CONSIGNE
Poursuivez les notes de conférence sur les deltas en croissance à partir de leur dernière phrase.

EXTRAIT
○ ○ ○ ○ ○ ○ ○
Varandei oil terminal 69°N – 58°E ©ACD-S. Ogorodov

Denis Mercier conclut en présentant ses partenaires de recherche.

Travail qui n’est pas solitaire → programme de recherche regroupant plusieurs chercheurs.

Questions :

  • Contexte géopolitique : 3-4000 habitants concentrés sur la ville de Longyearbyen (sur la côte Nord-Ouest) → village permanent (hiver 25 été 300-350 personnes avec quasiment toutes les nationalités présentes : des Norvégiens, des Allemands, des Anglais jusqu’en 1980 et aujourd’hui des Indiens, des Chinois, des Japonais…
  • Ce phénomène de deltas en croissance est-ce un phénomène mondial ? Non ouvrage en 2 volumes en 2018 sur la pénurie sédimentaire mondiale. Aujourd’hui la quasi-totalité des deltas du monde connaissent une crise de l’érosion. Ici ce sont des deltas non anthropisés donc avec des sédiments abondants et le processus pour les emporter. Les digues et les barrages tuent les deltas (ex du delta du Nil, Rhône encore pire !), les sédiments n’arrivent plus. Cet exemple n’est pas représentation des littoraux du monde mais il est représentatif d’un fonctionnement particulier.
○ ○ ○ ○ ○ ○ ○
DONNÉES FOURNIES

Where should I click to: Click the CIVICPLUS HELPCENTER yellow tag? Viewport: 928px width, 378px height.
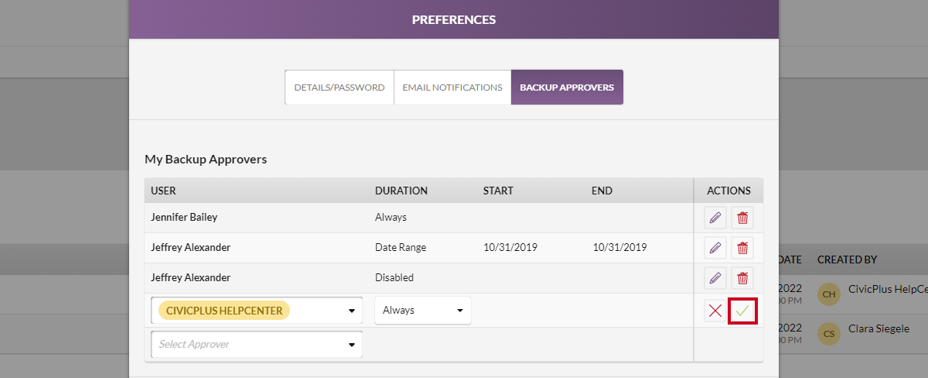click(x=224, y=311)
○ ○ ○ ○ ○ ○ ○
RÉPONSE
  • Quelles sont les conséquences visibles sur la biodiversité ? Avons-nous des travaux ? Oui des publications existent. On va avoir une colonisation végétale (thèse de Moreau Myrtille[1] soutenu à l’Université Blaise Pascal de Clermont-Ferrand). Au bout de 5 à 10 ans, on voit apparaître les premières plantes pionnières puis les plantes et le couvert végétal sont de plus en plus importants tant qu’il n’y a pas de mobilité hydrographique et sédimentaire trop importante. Cet espace nous donne un temps zéro c’est ce qui fait que beaucoup d’études existent.
  • Question de méthodologie : en observant un delta peut-on savoir s’il recule ou avance (photo) ?
  • Spitsberg → peu de secteurs sont touchés par recul du trait de côte. Globalement le risque avance plus fort que risque du recul du trait de côte. Jacques Guillaume intervient.
  • La disparition de la banquise peut-elle faciliter le transport maritime ? Oui et non cf. Éric Canobbio, ouvrage sur les pôles (dont les mines)

[1] Myrtille Moreau, Sous la direction de Marie-Françoise André, « Dynamique des paysages végétaux depuis la fin du Petit Age Glaciaire au Spitsberg ». Soutenue en 2005 à Clermont-Ferrand 2.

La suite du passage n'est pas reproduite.